Excerpted records >>

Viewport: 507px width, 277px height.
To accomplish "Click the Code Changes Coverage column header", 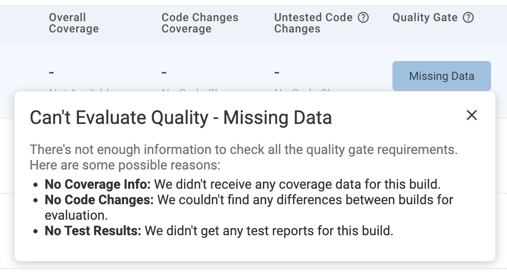I will pos(200,23).
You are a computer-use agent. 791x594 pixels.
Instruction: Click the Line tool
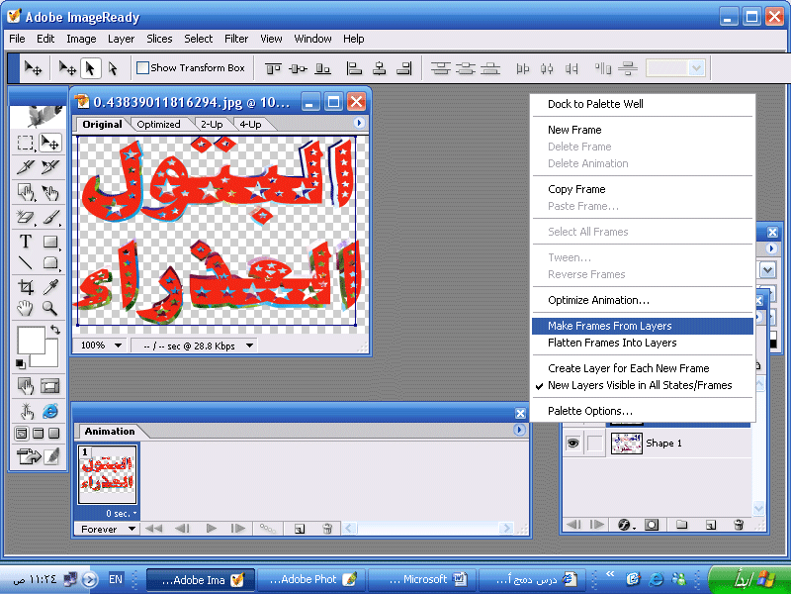[26, 263]
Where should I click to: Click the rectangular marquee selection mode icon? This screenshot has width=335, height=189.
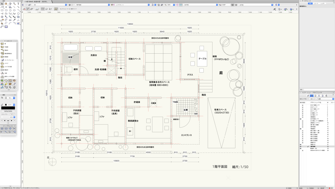pos(43,9)

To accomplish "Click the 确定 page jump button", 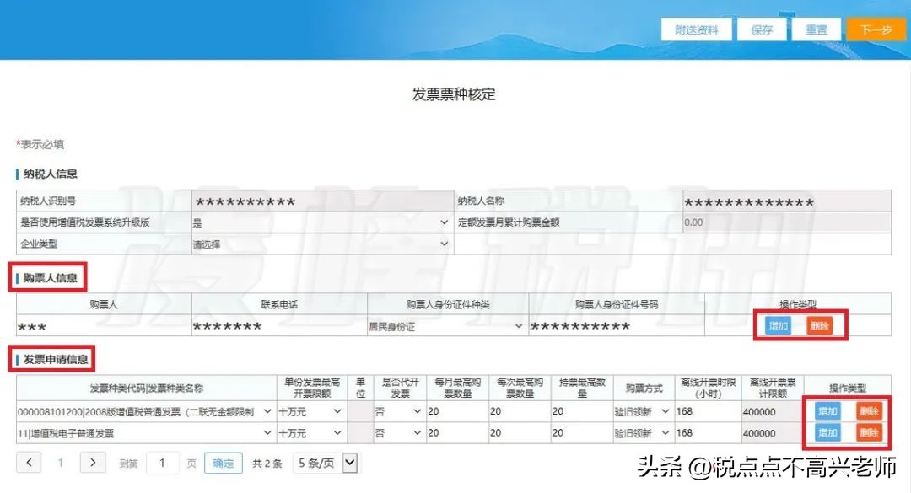I will pos(223,462).
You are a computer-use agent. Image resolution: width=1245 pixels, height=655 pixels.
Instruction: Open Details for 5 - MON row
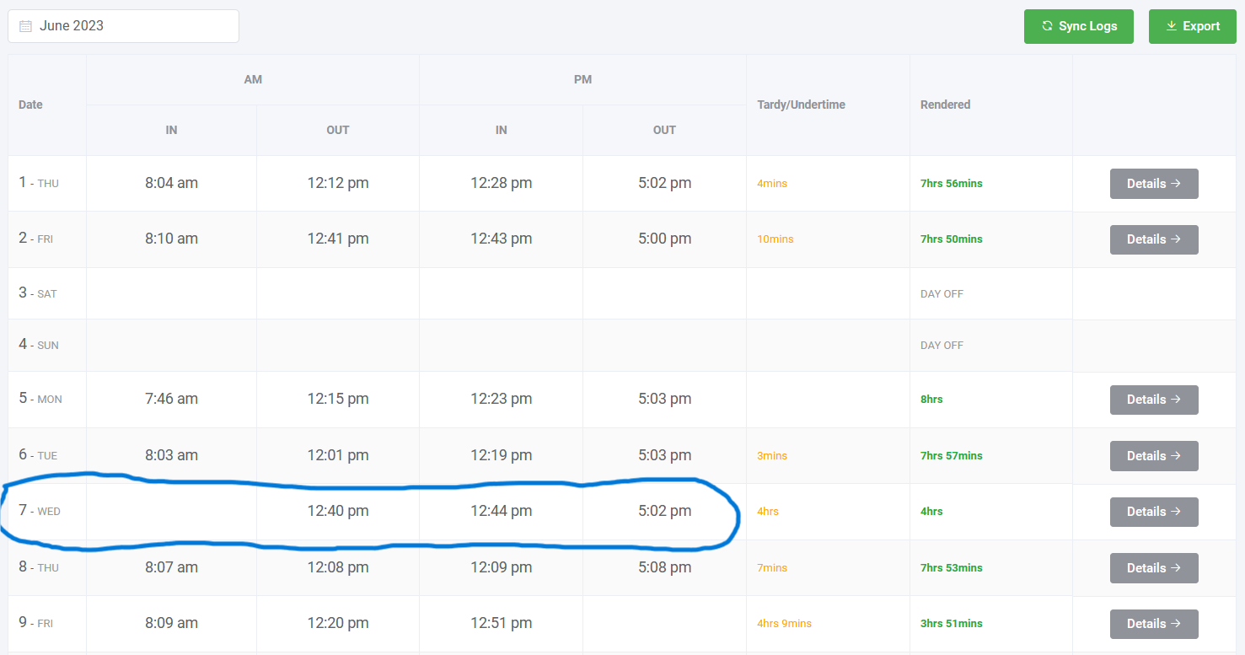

Exercise goal >> Count how many lines of the material hold the string "computer". Give the number and nothing more.

Response to the exercise >> 2